Sync vs Async Communication
Synchronous (Request/Response)
User -> Order Service -> Inventory Service -> Payment Service
Problem: If Inventory Service is down, the whole chain fails. Latency adds up.
Asynchronous (Event-Driven)
User -> Order Service -> (Publishes "OrderPlaced") -> Inventory Service (Listens) -> Payment Service (Listens) -> Email Service (Listens)
Benefit: Order Service replies "Received" immediately. Other services process at their own pace.
Key Concepts
Producer
The service that creates the event. (e.g., Order Service)
Consumer
The service that reacts to the event. (e.g., Shipping Service)
Message Broker
The post office. Delivers messages. common choices:
- RabbitMQ: Perfect for tasks/queues. Complex routing logic.
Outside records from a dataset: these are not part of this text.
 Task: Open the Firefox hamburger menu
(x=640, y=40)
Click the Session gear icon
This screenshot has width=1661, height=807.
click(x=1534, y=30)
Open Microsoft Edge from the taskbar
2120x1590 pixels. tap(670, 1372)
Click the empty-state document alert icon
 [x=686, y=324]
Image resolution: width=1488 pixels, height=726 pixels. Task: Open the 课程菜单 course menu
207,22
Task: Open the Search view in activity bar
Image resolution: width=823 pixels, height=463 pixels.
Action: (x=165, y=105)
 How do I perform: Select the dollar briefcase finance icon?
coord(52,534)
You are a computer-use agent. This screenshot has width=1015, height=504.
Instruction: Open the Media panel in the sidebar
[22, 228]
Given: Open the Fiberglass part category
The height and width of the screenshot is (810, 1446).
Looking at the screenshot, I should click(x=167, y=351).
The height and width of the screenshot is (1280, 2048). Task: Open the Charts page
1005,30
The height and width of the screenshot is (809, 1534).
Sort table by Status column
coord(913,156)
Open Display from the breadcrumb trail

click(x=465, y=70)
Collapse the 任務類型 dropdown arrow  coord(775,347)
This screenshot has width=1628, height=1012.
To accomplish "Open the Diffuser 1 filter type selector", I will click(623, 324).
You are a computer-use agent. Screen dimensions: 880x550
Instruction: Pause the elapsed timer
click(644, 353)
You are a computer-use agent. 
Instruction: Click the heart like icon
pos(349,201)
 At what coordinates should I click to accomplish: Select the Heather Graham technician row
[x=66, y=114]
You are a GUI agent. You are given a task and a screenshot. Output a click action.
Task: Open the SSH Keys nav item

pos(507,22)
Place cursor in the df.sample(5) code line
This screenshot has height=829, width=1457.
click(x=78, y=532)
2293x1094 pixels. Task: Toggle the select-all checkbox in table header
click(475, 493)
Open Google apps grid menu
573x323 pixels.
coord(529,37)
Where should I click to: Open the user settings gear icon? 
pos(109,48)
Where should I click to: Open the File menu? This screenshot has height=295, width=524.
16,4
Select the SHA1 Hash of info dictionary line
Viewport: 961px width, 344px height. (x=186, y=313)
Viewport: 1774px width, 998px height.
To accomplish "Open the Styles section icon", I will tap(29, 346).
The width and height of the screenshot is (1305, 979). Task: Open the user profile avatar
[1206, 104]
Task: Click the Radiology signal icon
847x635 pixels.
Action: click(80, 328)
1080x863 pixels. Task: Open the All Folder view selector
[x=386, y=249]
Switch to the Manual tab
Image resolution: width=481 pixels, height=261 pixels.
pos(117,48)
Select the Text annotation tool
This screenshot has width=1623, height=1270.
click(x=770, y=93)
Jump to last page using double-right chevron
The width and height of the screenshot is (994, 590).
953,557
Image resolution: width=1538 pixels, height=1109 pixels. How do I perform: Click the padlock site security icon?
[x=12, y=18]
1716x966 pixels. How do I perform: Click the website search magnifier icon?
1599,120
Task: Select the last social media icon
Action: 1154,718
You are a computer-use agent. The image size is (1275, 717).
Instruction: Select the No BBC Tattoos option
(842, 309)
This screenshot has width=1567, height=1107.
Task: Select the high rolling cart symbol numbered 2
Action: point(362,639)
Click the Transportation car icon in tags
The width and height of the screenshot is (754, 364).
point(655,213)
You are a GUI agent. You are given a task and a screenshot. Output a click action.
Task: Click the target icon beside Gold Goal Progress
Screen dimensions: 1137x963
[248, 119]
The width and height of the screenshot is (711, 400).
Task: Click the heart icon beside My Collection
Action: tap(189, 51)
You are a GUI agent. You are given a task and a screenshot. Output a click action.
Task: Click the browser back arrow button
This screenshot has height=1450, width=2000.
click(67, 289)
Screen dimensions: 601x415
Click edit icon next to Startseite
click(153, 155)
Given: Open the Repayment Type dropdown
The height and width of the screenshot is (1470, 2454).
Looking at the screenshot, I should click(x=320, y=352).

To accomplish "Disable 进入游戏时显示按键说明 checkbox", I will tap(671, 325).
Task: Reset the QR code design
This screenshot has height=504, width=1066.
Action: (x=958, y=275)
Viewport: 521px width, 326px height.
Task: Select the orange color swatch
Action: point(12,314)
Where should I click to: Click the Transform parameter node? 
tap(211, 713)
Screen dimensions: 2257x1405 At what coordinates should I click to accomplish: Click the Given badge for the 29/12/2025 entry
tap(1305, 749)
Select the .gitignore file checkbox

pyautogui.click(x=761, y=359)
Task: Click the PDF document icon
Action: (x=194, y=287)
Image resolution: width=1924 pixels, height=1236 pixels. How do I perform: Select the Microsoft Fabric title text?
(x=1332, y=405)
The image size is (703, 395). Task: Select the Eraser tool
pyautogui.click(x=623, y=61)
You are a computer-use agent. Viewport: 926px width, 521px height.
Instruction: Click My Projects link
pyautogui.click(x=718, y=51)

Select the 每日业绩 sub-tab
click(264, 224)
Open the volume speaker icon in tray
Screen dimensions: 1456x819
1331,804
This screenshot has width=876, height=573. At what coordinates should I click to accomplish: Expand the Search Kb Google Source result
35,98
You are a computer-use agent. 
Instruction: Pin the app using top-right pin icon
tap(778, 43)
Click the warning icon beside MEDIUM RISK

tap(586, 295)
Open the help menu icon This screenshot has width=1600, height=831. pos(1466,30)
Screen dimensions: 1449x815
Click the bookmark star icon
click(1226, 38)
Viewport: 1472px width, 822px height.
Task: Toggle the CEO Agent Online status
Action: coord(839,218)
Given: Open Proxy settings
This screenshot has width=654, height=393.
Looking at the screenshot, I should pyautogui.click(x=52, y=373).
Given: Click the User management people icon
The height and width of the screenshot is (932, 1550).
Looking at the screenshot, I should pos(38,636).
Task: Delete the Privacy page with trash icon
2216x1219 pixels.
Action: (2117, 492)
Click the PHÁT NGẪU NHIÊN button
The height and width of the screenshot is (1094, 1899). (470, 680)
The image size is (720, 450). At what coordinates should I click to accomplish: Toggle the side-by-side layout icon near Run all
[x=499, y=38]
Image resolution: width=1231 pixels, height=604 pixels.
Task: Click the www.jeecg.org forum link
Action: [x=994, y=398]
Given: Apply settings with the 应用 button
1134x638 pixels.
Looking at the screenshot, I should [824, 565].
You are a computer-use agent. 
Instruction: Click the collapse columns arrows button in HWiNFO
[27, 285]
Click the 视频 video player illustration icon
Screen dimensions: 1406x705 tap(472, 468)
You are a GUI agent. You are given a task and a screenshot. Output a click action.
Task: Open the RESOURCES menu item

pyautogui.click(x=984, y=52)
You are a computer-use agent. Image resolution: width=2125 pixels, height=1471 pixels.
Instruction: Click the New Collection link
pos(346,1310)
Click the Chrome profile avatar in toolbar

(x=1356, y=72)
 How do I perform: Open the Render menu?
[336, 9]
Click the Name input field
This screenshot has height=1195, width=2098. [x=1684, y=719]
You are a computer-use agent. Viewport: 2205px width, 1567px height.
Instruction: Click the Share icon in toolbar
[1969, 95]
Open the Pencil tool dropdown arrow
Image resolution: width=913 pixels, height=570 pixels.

- Kafka: Perfect for streams/data. High throughput, persistent log.
- AWS SQS/SNS: Managed simple queues and pub/sub.
Implementation Example (Node.js + RabbitMQ)
// Producer (Order Service)
async function placeOrder(order) {
await db.orders.create(order);
// Publish event
channel.publish('orders', 'order.created', Buffer.from(JSON.stringify(order)));
}
// Consumer (Email Service)
channel.consume('order_created_queue', (msg) => {
const order = JSON.parse(msg.content.toString());
sendWelcomeEmail(order.userEmail);
channel.ack(msg); // Acknowledge receipt
});
The Data Consistency Challenge
In sync systems, you use database transactions. In async, you have Eventual Consistency.
What if "Order Created" succeeds but "Payment Processed" fails? You can't rollback the order easily.
Solution: The Saga Pattern
- Order Service creates order (Pending)
- Payment Service processes payment -> Publishes "PaymentSuccess"
- Order Service listens -> Updates order to "Confirmed"
- OR Payment fails -> Publishes "PaymentFailed"
- Order Service listens -> Updates order to "Cancelled"
When to Use It
Good for:
- High throughput systems
- Decoupling complex workflows
- Analytics and logging
- "Fire and forget" tasks (Emails, Notifications)
Avoid for:
- Simple CRUD apps
- Immediate consistency requirements (e.g., reading your own write instantly)
- Small teams (adds infrastructure complexity)
Start with a simple message queue like Redis or SQS before jumping to Kafka clusters.